In 2016 I flew into Spain on my own from the USA and three years later in 2019 with my husband. On the first trip, I flew into Madrid and struggled through the metro system to my hotel. They kindly provided me with a room five hours before the normal check-in time. I went into the room and found a mirror. My face looked like a white sheet. The lack of sleep and the time-zone changed had taken their toll. I was quite woozy and crawled into bed for a two-hour nap. I wanted to explore Madrid when I awoke, but after fumbling about awkwardly trying to speak Spanish to acquire a meal, I had very little energy for site seeing.
The next morning, I had enough time to go to the Prado Museum in Madrid before making my way to Vigo, Spain, to meet-up with our daughter. The taxi driver wanted to talk, which I managed, but only in the present tense as I haven’t a clue how to speak Spanish in any other timeframe. I meant to discuss the pilgrimage walk to Santiago from a trip years before, but he thought I was talking about a current trip. On the bright side, he did understand me.

◆ Source data:
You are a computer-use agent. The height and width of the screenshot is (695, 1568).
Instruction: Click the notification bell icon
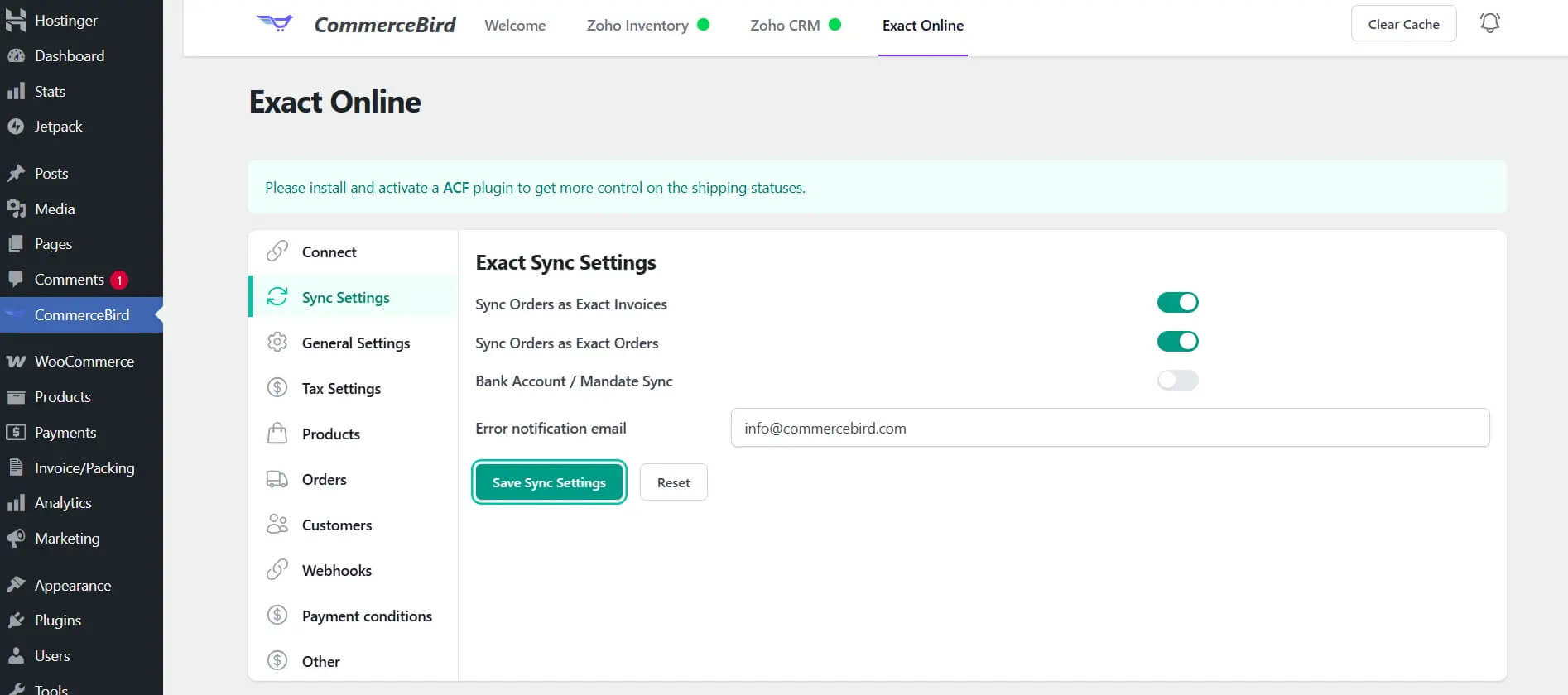click(1489, 23)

◆ Stated exercise 1:
In the travel account, how long was the nap taken after arriving at the hotel in Madrid?
◆ Stated exercise 2:
Write out the travel account again, everything from "In 2016 I flew" down to "for site seeing.", swapping "Madrid" for "Barcelona".

◆ Expected answer 1:
Two hours.

◆ Expected answer 2:
In 2016 I flew into Spain on my own from the USA and three years later in 2019 with my husband. On the first trip, I flew into Barcelona and struggled through the metro system to my hotel. They kindly provided me with a room five hours before the normal check-in time. I went into the room and found a mirror. My face looked like a white sheet. The lack of sleep and the time-zone changed had taken their toll. I was quite woozy and crawled into bed for a two-hour nap. I wanted to explore Barcelona when I awoke, but after fumbling about awkwardly trying to speak Spanish to acquire a meal, I had very little energy for site seeing.